Small RNA-Mediated Transcriptional Regulation in Caenorhabditis elegans
Small RNA pathways in C. elegans are very complex due to the fact that the worm genome contains more than 20 different Argonaute proteins compared with five in flies and eight in mouse [53]. Each of these Argonaute proteins associate with a distinct set of small RNAs, but there is substantial cross-talk between distinct Argonaute/small RNA pathways. One example of such cross-talk is a complex interaction between four Argonaute proteins, PRG1, WAGO9/10 and CSR1, and distinct small RNA populations associated with each of these proteins that together lead to stable transcriptional silencing of foreign genomic elements alongside protection of host genes.
PRG1 is the homolog of fly and mammalian PIWI proteins in worms. PRG1-bound piRNAs were also termed 21U-RNA for its precise 21-nt length and enrichment for uridine residue at the 5′ terminus [54–56]. In contrast to piRNA in fly and mouse that are processed from long precursor RNAs, each 21U-RNA represents a tiny, autonomous unit. The majority of 21U-RNAs are derived from two 21U-generating clusters on chromosome IV [57]. The C. elegans, the 21U-RNA cassette requires only the 21U-RNA sequence itself and two upstream motifs. One of the motifs is recognized by Forkhead transcription factors to enhance transcription of 21U-RNA precursors by Pol II [58•, 59•]. The transcription of 21U-RNA precursors begins at the second motif, making a ~26-nt capped-21U-RNA precursor followed by trimming extra nucleotides at 5′ and 3′ ends to produce mature 21U-RNAs. Recent studies have identified several 21U-RNA biogenesis factors in C. elegans, some of which are involved in precursor synthesis, while others are involved in precursor processing [58•, 60–62].

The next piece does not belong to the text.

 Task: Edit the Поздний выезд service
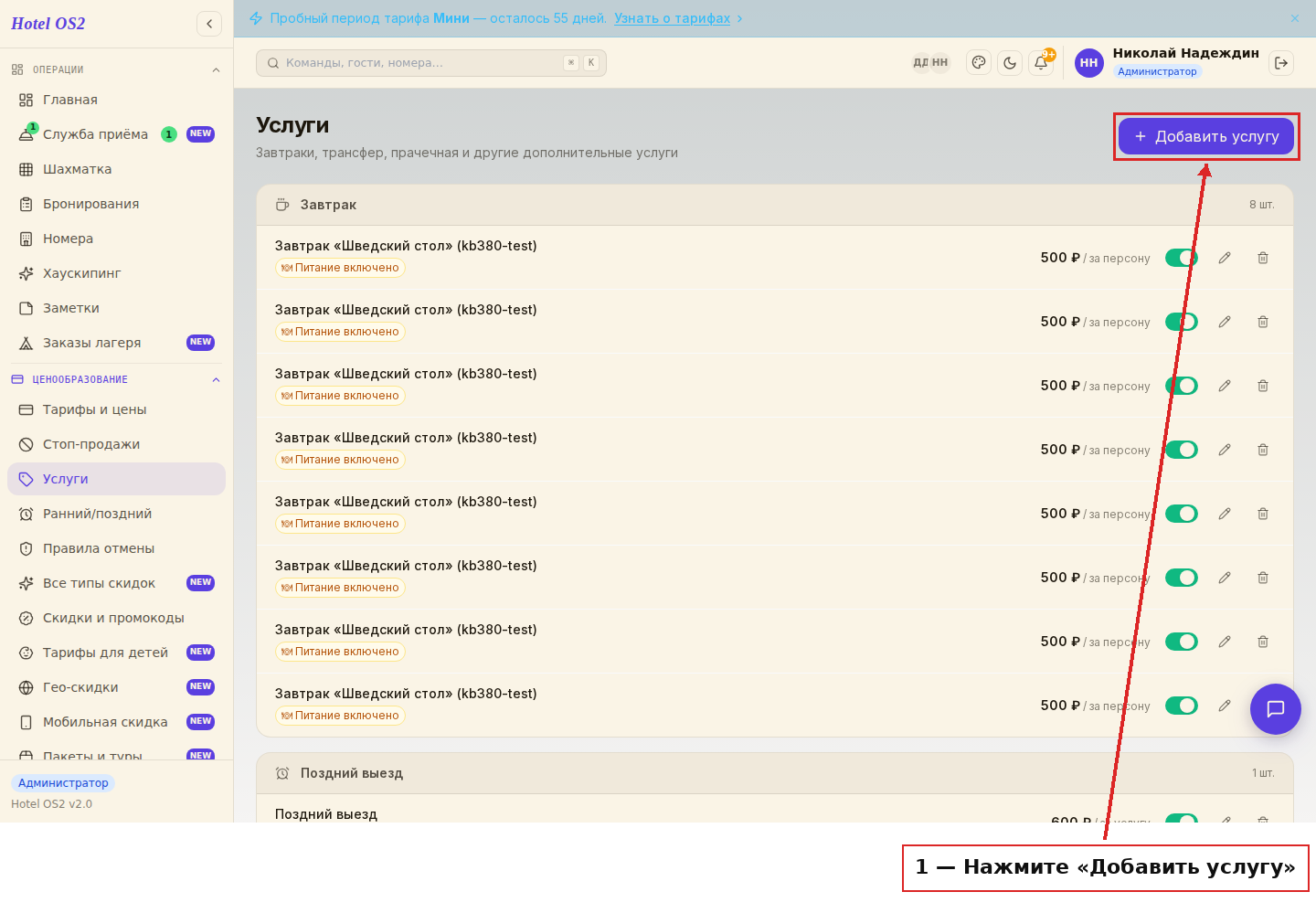[x=1226, y=820]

In contrast to fly and mammalian PIWI, PRG1 does not relocate into nucleus and is not directly involved in transcriptional silencing. Instead, it recruits an RNA-dependent RNA polymerase that makes a massive number of secondary 22-nt small RNAs (22G RNAs) that are bound by the worm-specific Argonaute proteins WAGO-9 (HRDE-1) and WAGO-10. WAGO-9 enters the nucleus, where it targets RNA transcripts with homology to 22G RNA, mediating TGS along with deposition of the H3K9me3 marks (Fig. 1c) [63•, 64•, 65•]. Once TGS is established, silencing of targets can be maintained for many generations independently of 21U-RNA or PRG-1 expression [63•, 65•, 66•].
Considering that there are more than 30,000 distinct 21U-RNA sequences, in addition to the fact that only partial complementarity is needed to identify targets, almost any foreign sequence can be targeted by PRG1/21U-RNA [67]. On the other hand, this also means that host genes can be potentially repressed. C. elegans has evolved a unique mechanism to protect its own DNA from WAGO-9 targeting: CSR-1 associates with RdRP-derived small RNAs (22G RNA) that are antisense to most (if not all) germline-expressed mRNAs [68, 69]. Strikingly, targeting of CSR-1 to host genes leads to their enhanced transcription and protection from PRG-1-mediated silencing [64•, 67, 70•, 71•, 72•]. Therefore, while fly and mouse use small RNAs exclusively for repression of foreign elements, the worm small RNAs scans throughout the genome, tags self-genes as “good” and represses the unlabeled “bad” invader genes (Fig. 1c). Since CSR-1-associated 22G-RNAs are transmitted into the progeny [69], the small RNA system in worm appears to be a molecular memory for both foreign and host genes.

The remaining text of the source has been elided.